第6章 愛しすぎている~風間千景編~
「お前は何故、此処に居る?」
果てた後、千景は腕の中に私を抱えたまま聞いてきた。
「此処って……島原にって事?」
「そうだ。」
私は自嘲しながらも正直に答えた。
「珍しくも無い、良く有る話よ。
親の借金の形に売られて来たの。」
それを聞いた千景は慰めるように私の髪をさらりと撫でる。
「帰る場所は有るのか?」
「親に売られたんだもの。
帰る場所も、待ってる人も居ない。」
「………そうか。」
私は千景に同情されるのが嫌で、目一杯明るく笑って言った。
「もう此処で生きていく覚悟は出来ているから平気。
ね……だからまた会いに来てくれる?」
私の問いには答えず、じっと目を見つめてくる千景に不安を感じ始めた時……唐突に千景は口付けて来た。
「………ん」
一瞬で離れたその唇が思いがけない言葉を発する。
「我が元に来い。」
「………え?」
「俺と共に来い。
いや……嫌だと言っても連れて行くぞ。」
「何……言ってるの?」
私の声は震えていた。
驚きと歓喜と……それ以上の怖れに、声だけじゃなく身体もかたかたと小さく震える。
「千景はやっぱり、何処かの世間知らずな御令息なのね。
此処から女を連れ出すなんて、そんな簡単な事じゃ無いのよ。
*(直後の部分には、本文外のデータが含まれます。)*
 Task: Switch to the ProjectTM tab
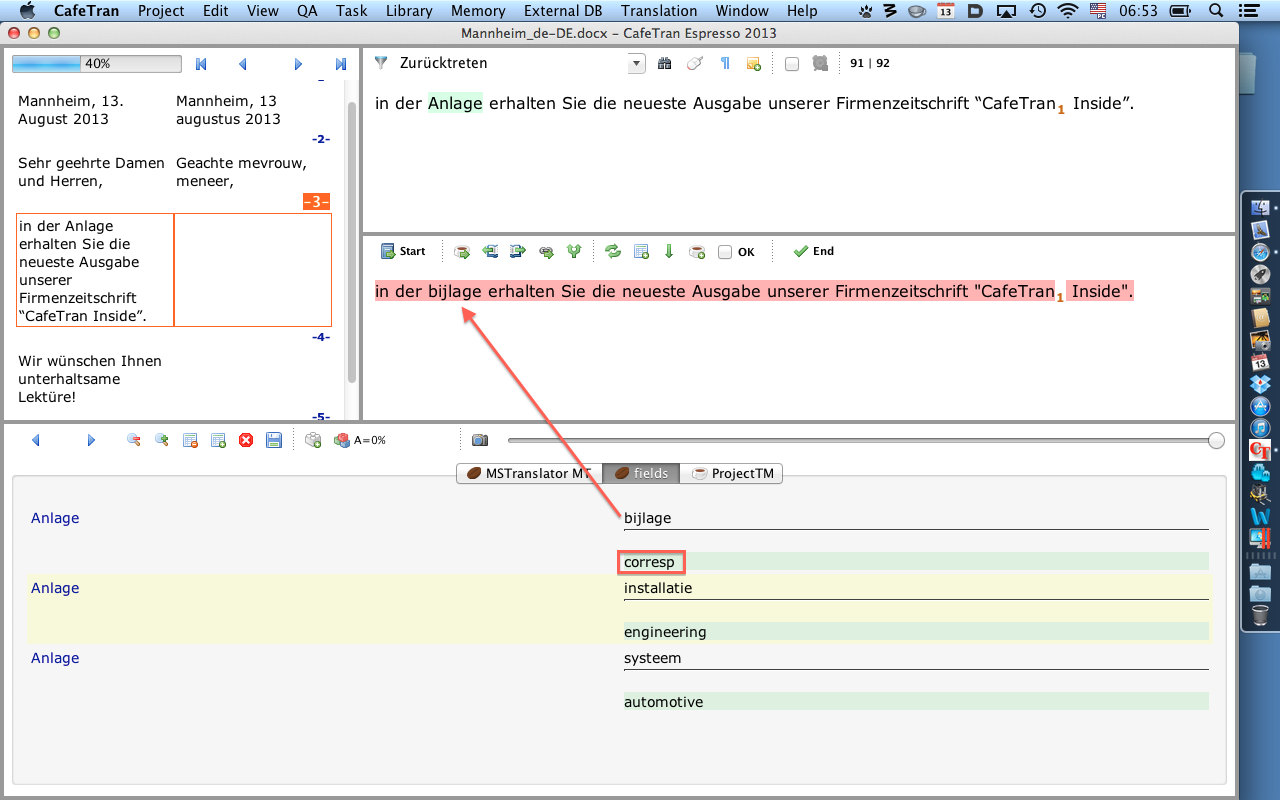pos(732,474)
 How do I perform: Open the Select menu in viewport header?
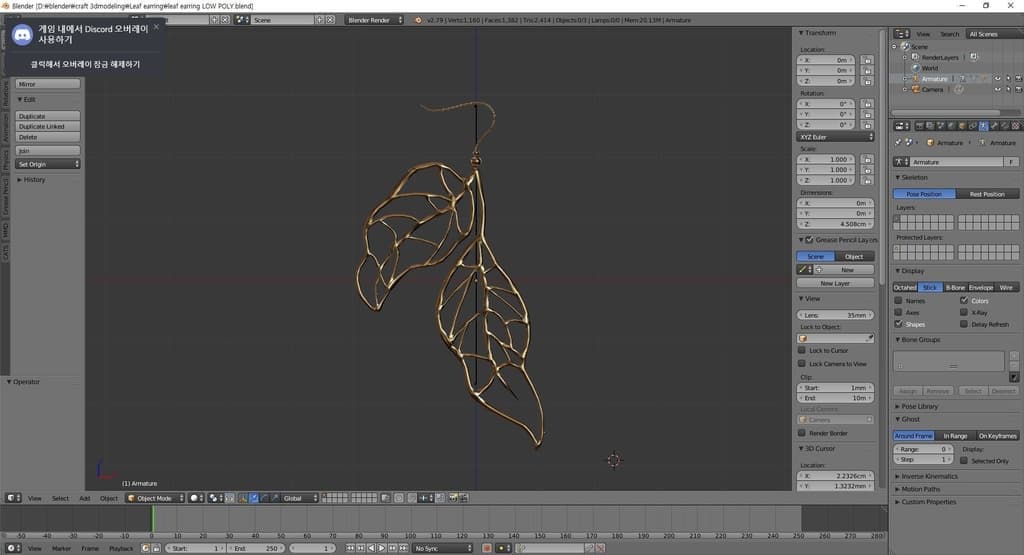click(x=60, y=498)
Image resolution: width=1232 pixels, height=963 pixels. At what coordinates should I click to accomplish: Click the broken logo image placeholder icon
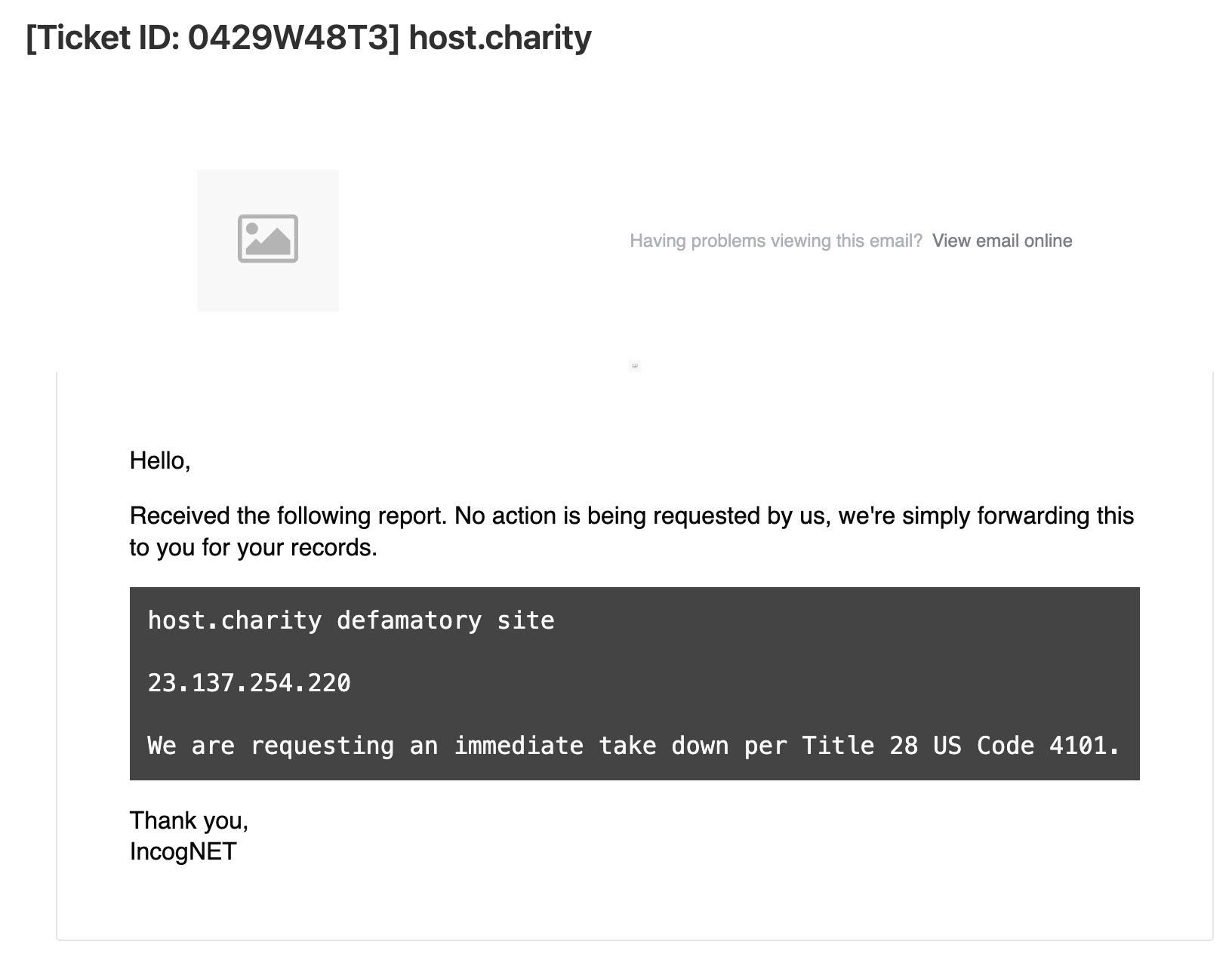pos(268,240)
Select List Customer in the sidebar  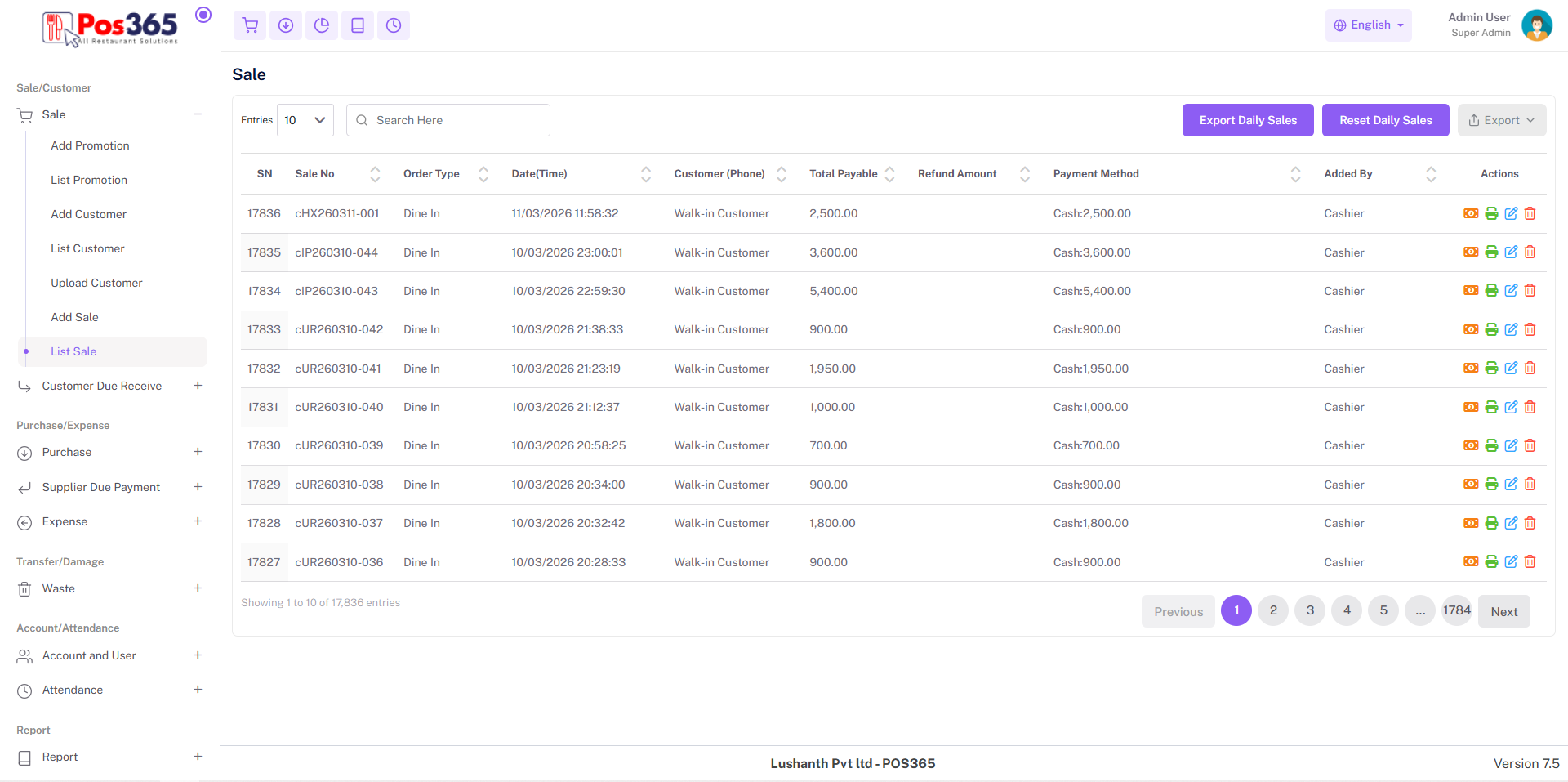coord(87,248)
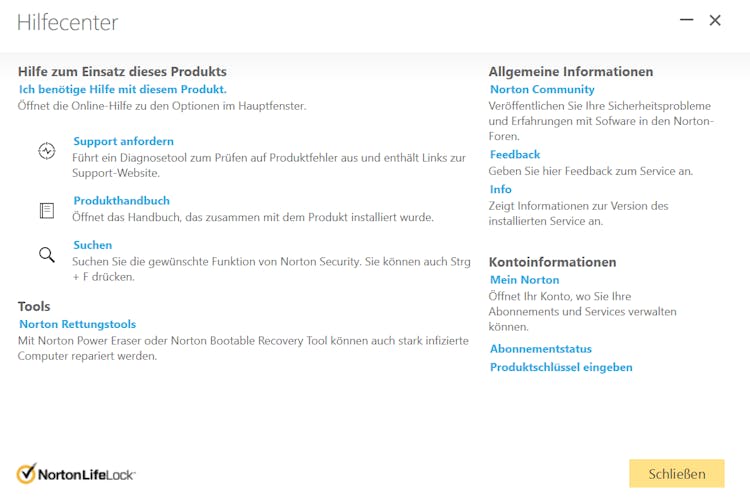Click Produktschlüssel eingeben link
The height and width of the screenshot is (499, 750).
point(561,367)
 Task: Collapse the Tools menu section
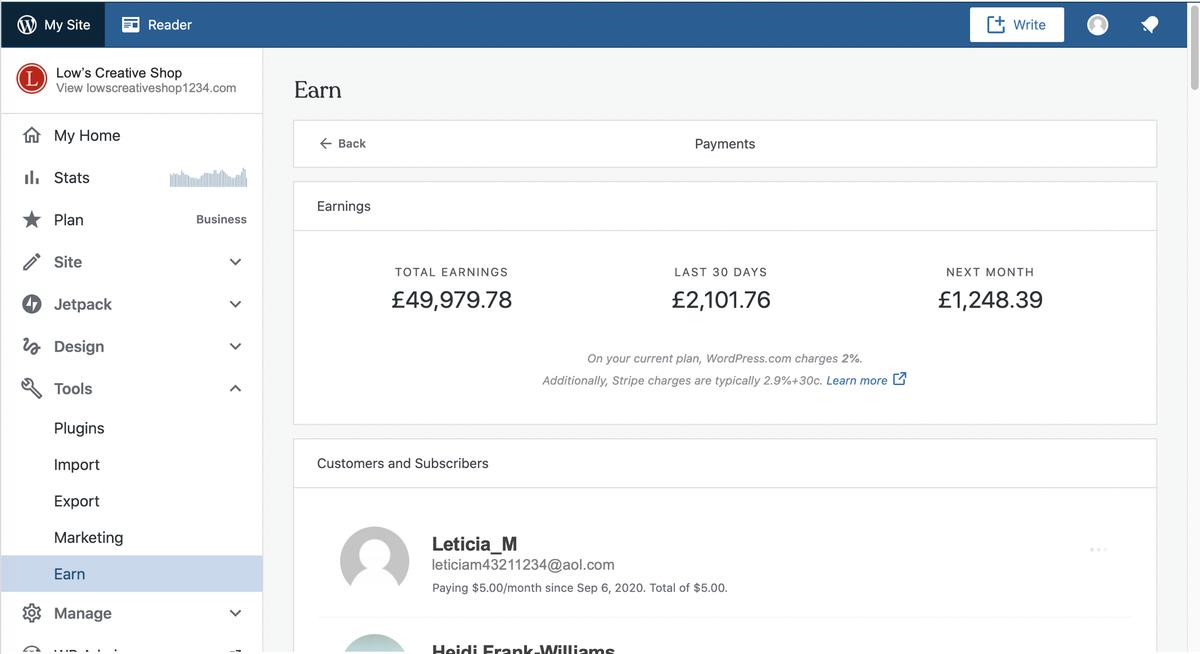235,388
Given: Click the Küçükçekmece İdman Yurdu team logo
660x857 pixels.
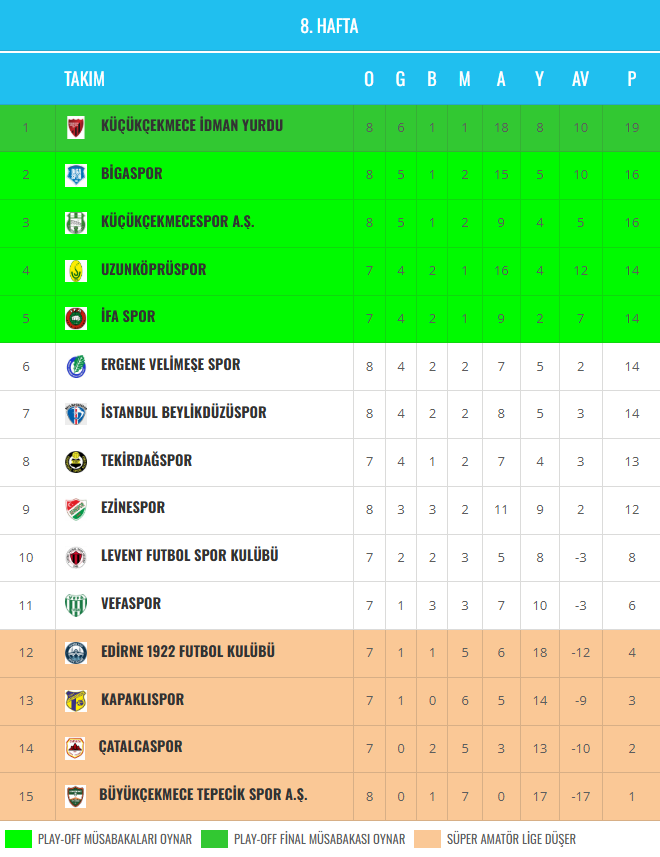Looking at the screenshot, I should [x=76, y=127].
」
それでも精一杯強がって、千景の鼻先を指で突いてみる。
「ふん……そんなもの、風間の家の力を持ってすれば
赤子の手を捻るより簡単な事だ。」
千景は鼻先を突いた私の指を掴んで、ねっとりと舐りながら微笑んだ。
その深紅の瞳の奥に宿る光が本気で言っているのだと訴え掛けて来たけど、それに素直に頷いてしまえる程私は幼く無かった。
「お妾さんにでもしてくれるの?
それとも、退屈しのぎの玩具なのかしら?
どっちにしても千景に飽きられたら終わりよね。
また、此処に戻って来なくちゃいけないわ。」
私はからかうように笑った。
千景の言葉を受け入れてしまいたい自分を抑え込むのに必死だった。
「ならばこの先、俺に飽きられない事だけを考えて生きろ。